(1)B農場の調査結果と改善提案
B農場の労働力は、経営主と妻の2人である。経産牛頭数は約50頭であり、放牧期以外はパドックに放している。搾乳・飼養管理の1日当たり延べ作業時間は14.2時間と、調査した4戸と比較して長い傾向であった(表)。
調査結果としてB農場の問題点をまとめ、その解決に向けた改善提案を行った(図4)。特にB農場では、改善項目の中に、農場内にある建物や設備などの見直しや改良など、取り組むまでに手間やコストを要するものが多くあると想定された。そこで、理想とするB農場の将来構想を具現化してB農場に提示し、導入に向けた考えや方針、資金面での条件などを丁寧にくみ取りながら、今後B農場が取り組んでいく内容に優先順位をつけていった(図5)。
(2)B農場の改善効果と行動変化
提案の結果、搾乳手技が改善され、ミルカー内への空気の流入が減った。これにより、乳の評価指標である、体細胞リニアスコアは、2.2から2.0に減少した(改善前後の12カ月平均)。一方で、B農場では改善提案後も胴締め器の使用を継続してはいるものの、B氏は「おとなしい牛が多くなっている」と感じているという。

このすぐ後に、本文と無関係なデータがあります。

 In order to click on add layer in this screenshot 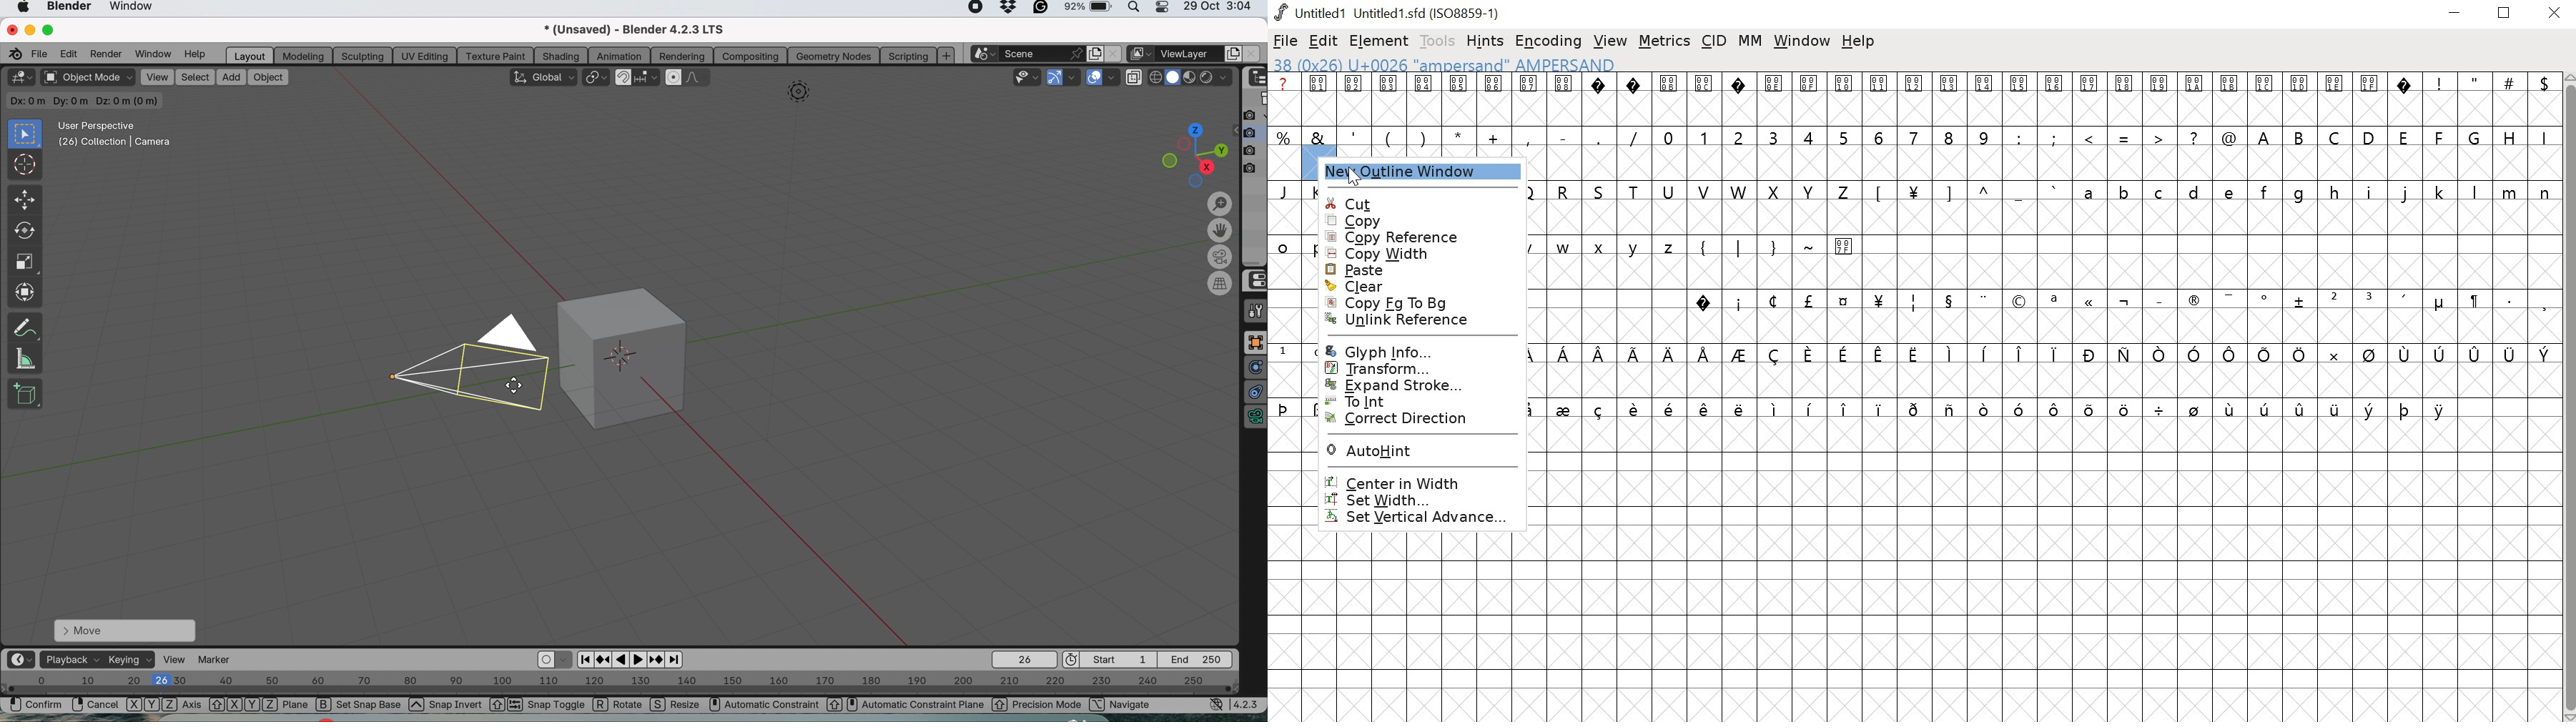, I will do `click(1234, 54)`.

また、粗飼料の食い込み度合いを示すルーメンフィルスコア(RFS)
(注)を改善前後で調査したところ、ロールベールサイレージをほぐしてから給与したことで、平均RFSが2.9から3.6に改善された(図6)。このことにより、採食量が増加したと考えられる。その結果が乳量にも反映し、搾乳牛1頭当たり管理乳量は1日当たり0.7キログラム増加した。
労働時間の短縮など直接的な労働改善は果たせていないが、体細胞数の減少や乳量の増加により労働生産性は向上した。B氏は、「飼料給与の将来構想が提案内容と一致していたので、時期を見て取り組みたい」と、酪農家と普及センターで前向きな方向性の共有ができた。その後、パドックにおける牛の安楽性向上と水はけ改善のため、溝切りを実施した。将来構想の実現に向けて着実に前進している。
(注)牛のルーメンの充満度を5段階で示すもので、スコアが高いほど乾物摂取量が多い。